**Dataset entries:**
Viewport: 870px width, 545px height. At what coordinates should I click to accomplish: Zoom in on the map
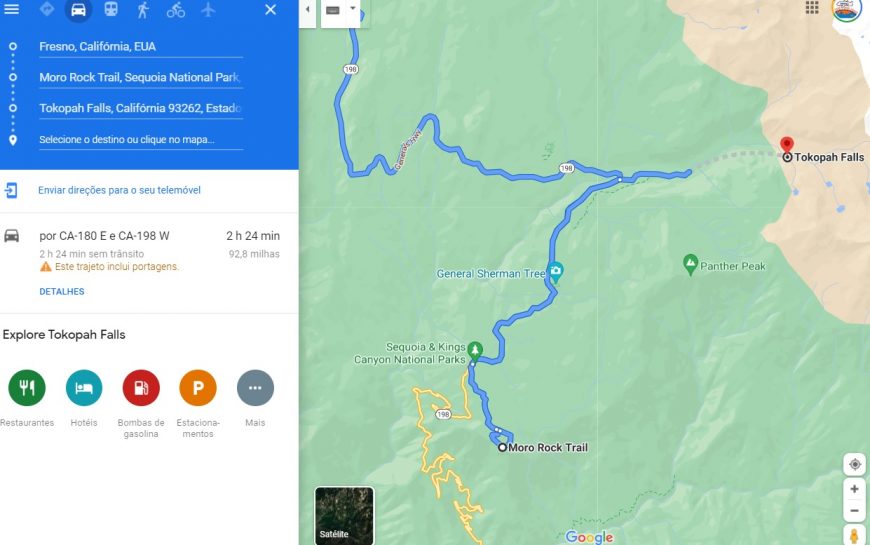[854, 489]
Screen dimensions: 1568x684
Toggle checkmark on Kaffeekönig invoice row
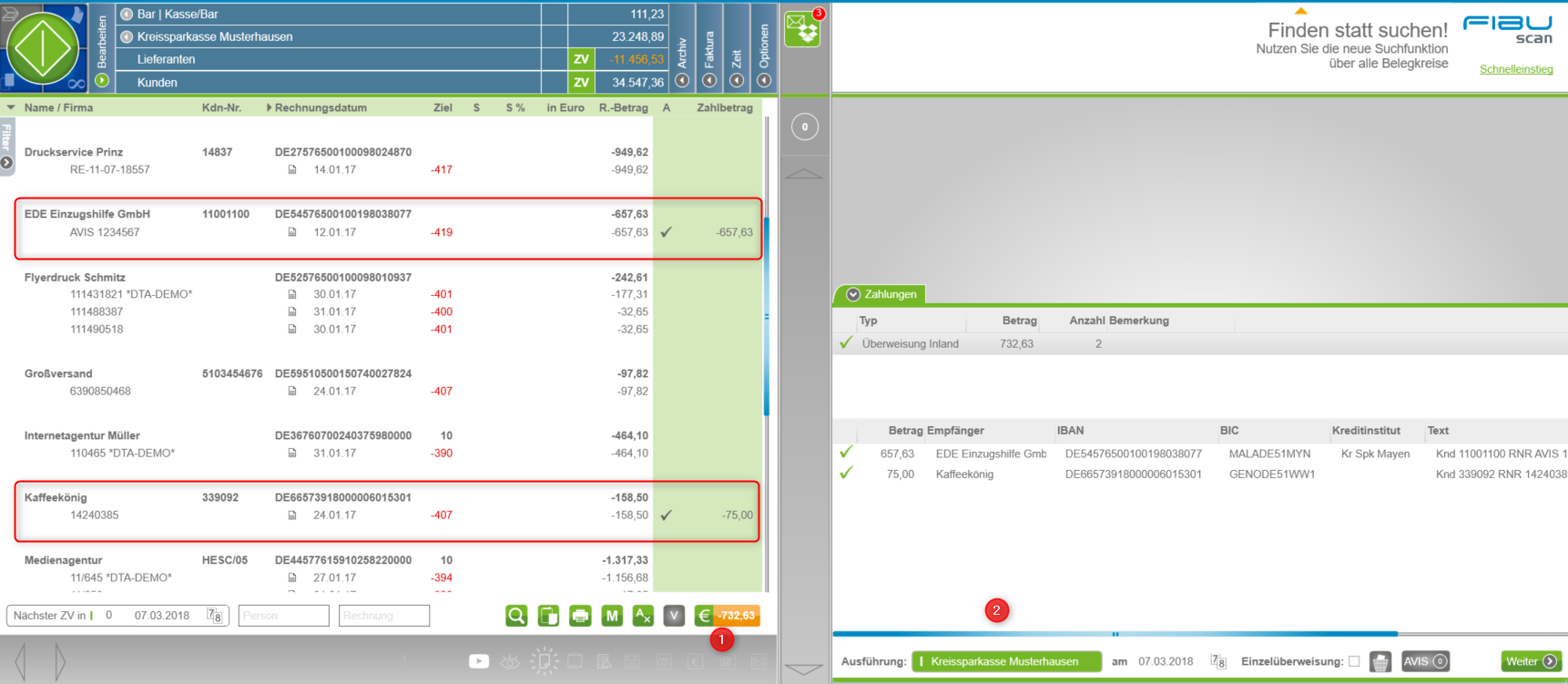coord(667,516)
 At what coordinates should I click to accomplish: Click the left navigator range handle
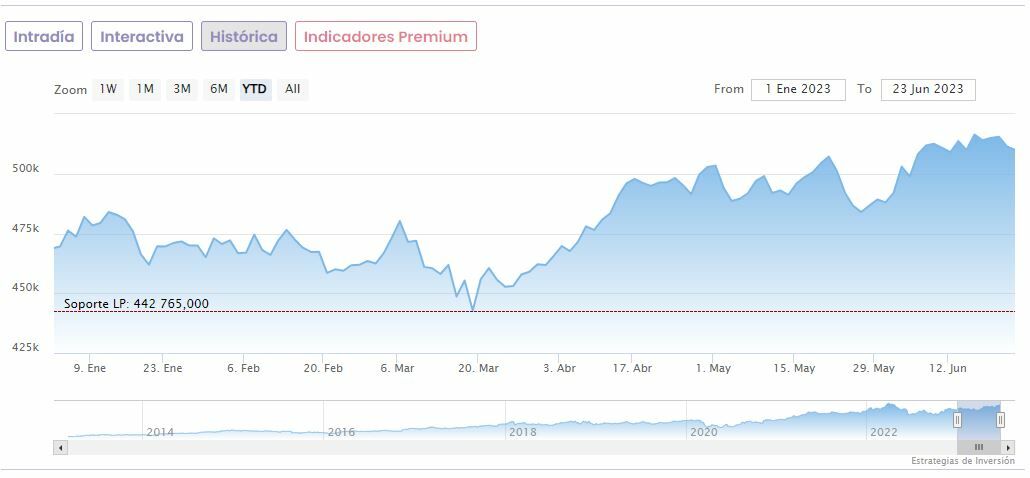957,420
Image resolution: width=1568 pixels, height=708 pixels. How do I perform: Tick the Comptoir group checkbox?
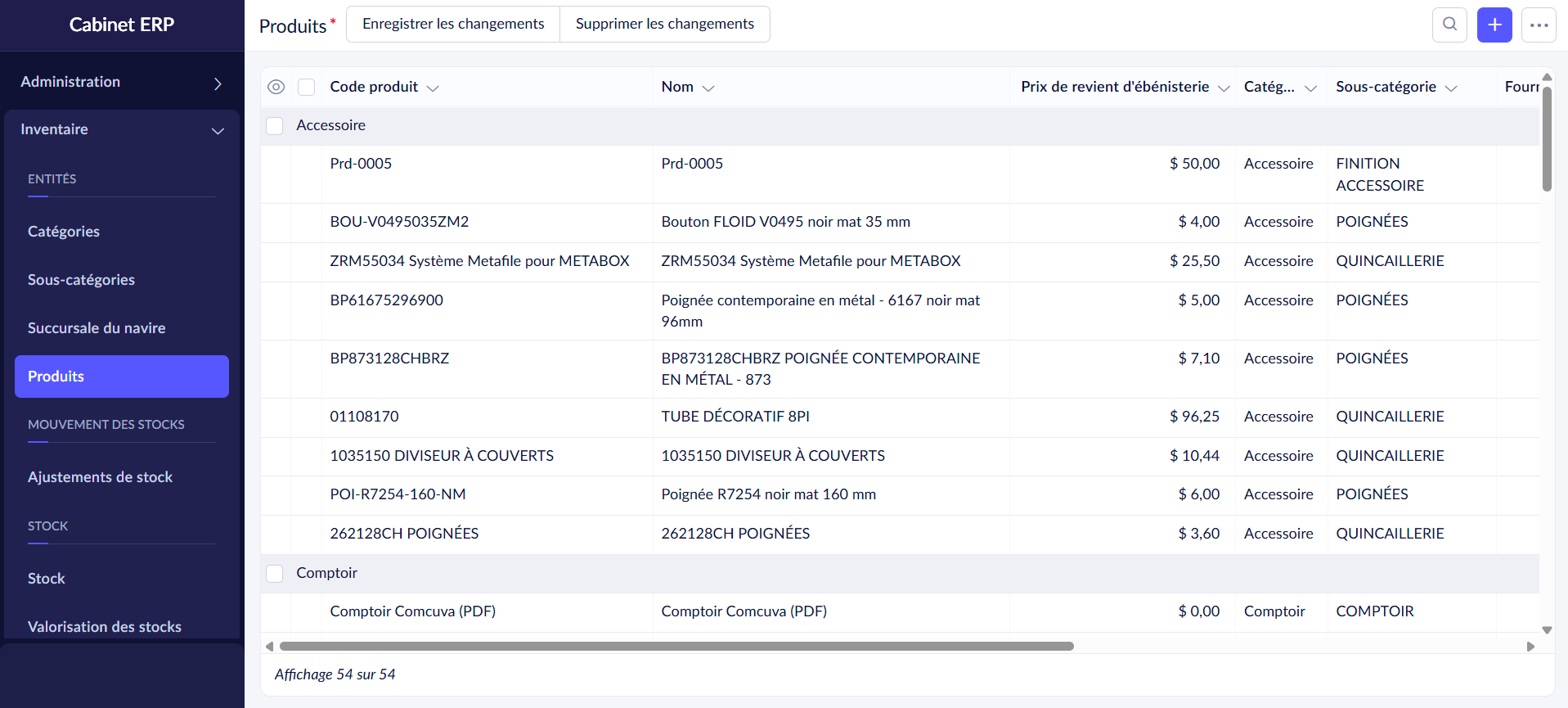[x=275, y=574]
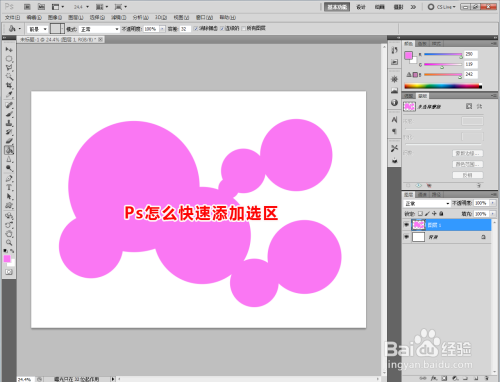
Task: Click the pixel mask icon in the Masks panel
Action: point(469,106)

**What is needed:**
Output nothing except the lines from the one containing "Screen dimensions: 1568x684" through the final line of the entries, repeated exactly and free of pictures.

**Answer area:**
Screen dimensions: 1568x684
Toggle checkmark on Kaffeekönig invoice row
coord(667,516)
 At what coordinates should I click to accomplish: Click the left navigator range handle
957,420
Image resolution: width=1568 pixels, height=708 pixels. How do I perform: Tick the Comptoir group checkbox?
[x=275, y=574]
Task: Click the pixel mask icon in the Masks panel
Action: point(469,106)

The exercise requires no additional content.